Problem statement
Set down every line of the data exactly, skipping the pictures.

(Collected data entries)
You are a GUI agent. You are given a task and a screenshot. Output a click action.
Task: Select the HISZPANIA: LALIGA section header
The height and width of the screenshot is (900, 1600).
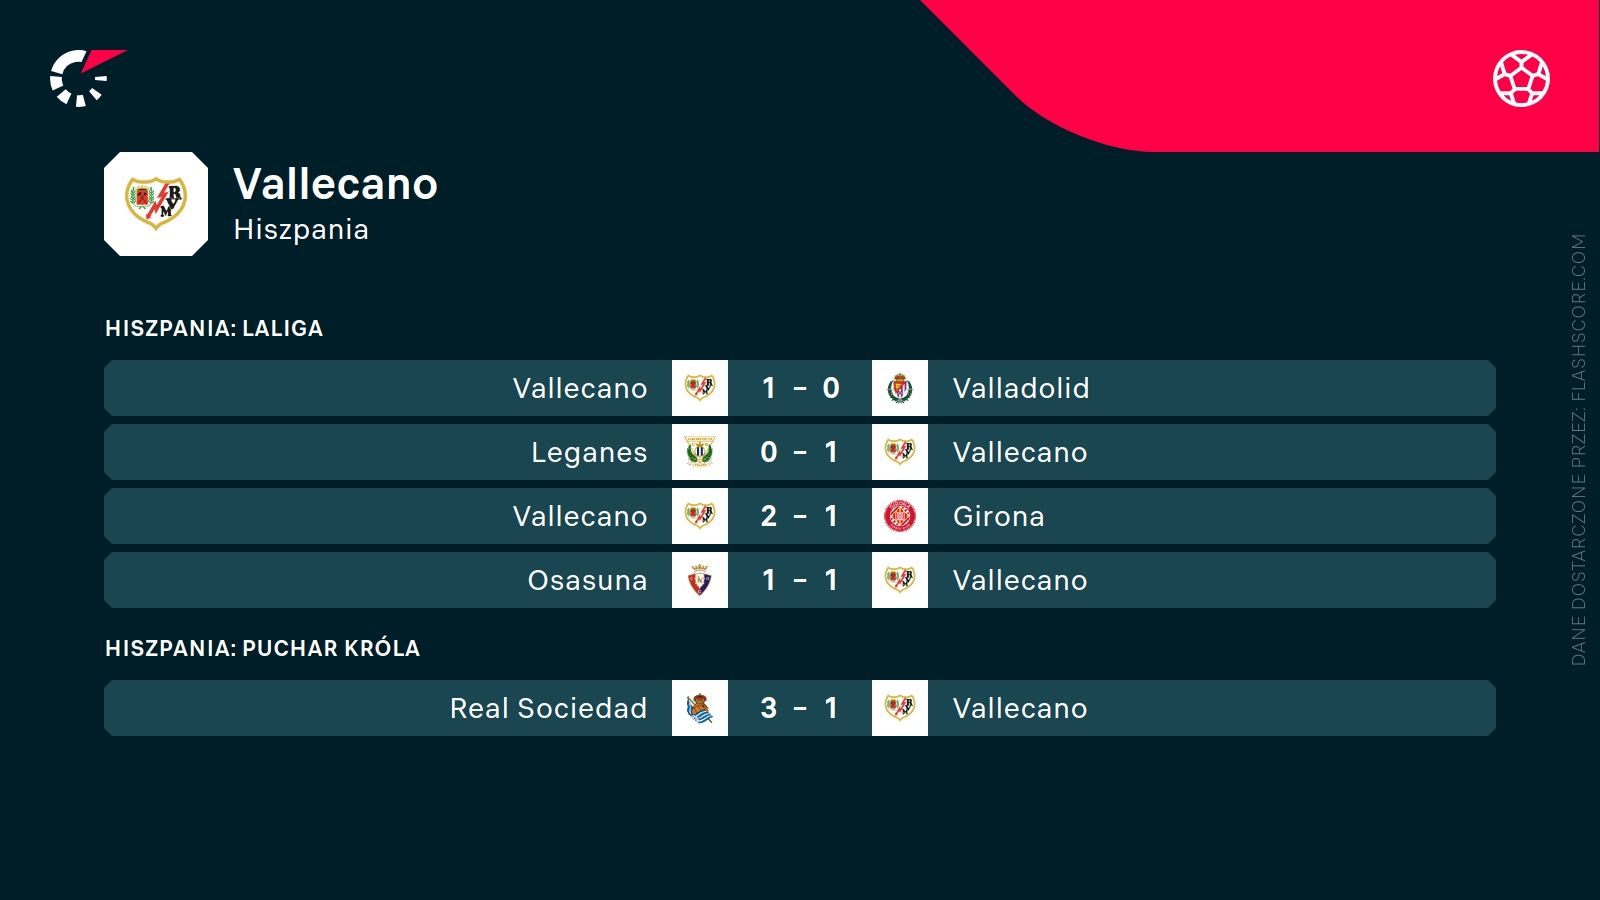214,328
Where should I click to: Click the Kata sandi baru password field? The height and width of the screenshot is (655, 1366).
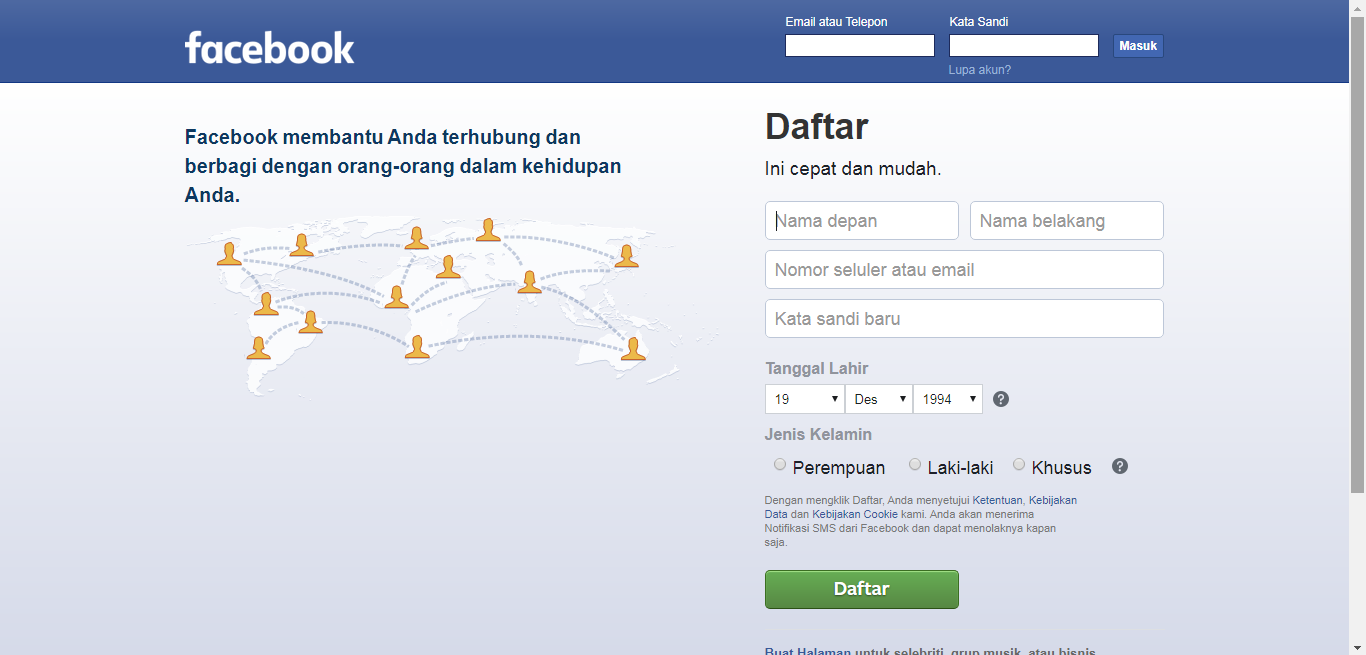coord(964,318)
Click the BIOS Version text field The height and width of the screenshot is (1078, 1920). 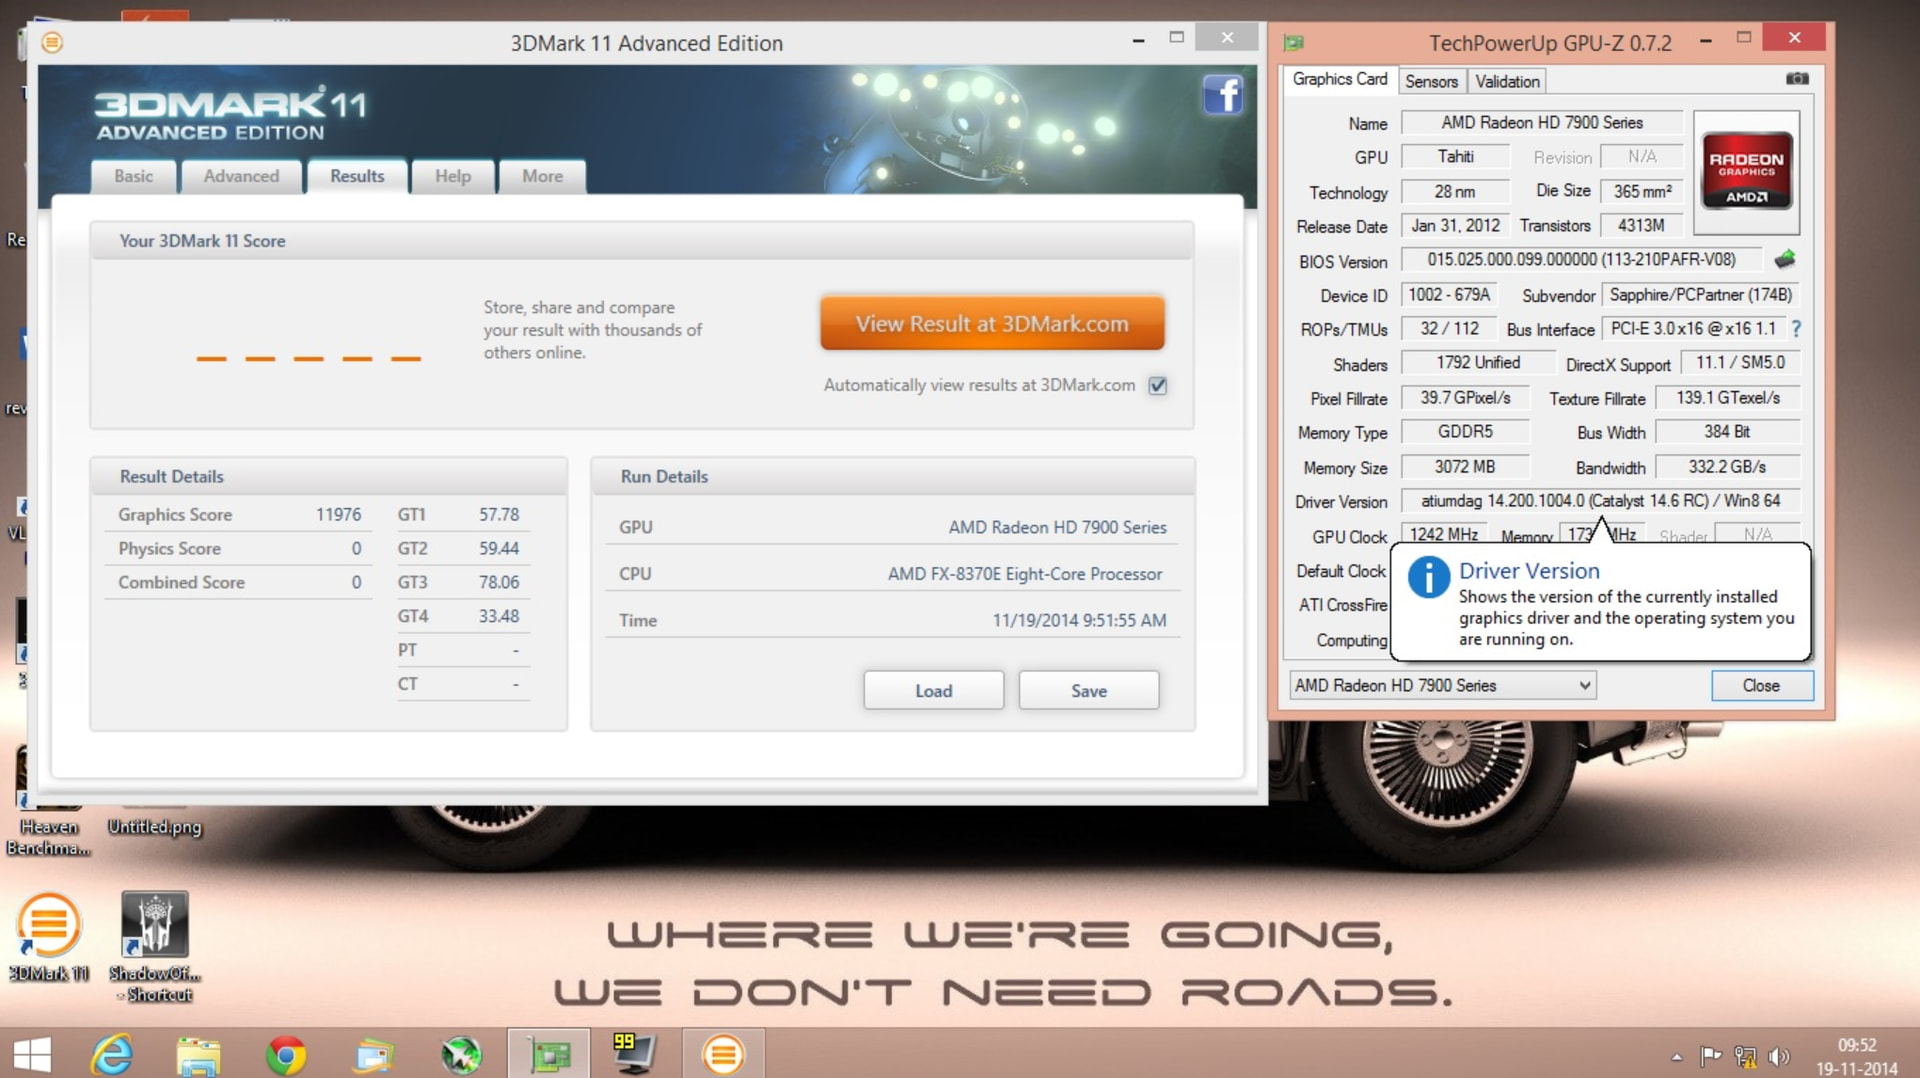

Solution
You are a GUI agent. You are given a task and a screenshot. Output a click action.
Task: Select the HISZPANIA: LALIGA section header
The height and width of the screenshot is (900, 1600).
214,328
Where should I click to: Click the Kata sandi baru password field? The height and width of the screenshot is (655, 1366).
coord(964,318)
Click the BIOS Version text field The height and width of the screenshot is (1078, 1920). 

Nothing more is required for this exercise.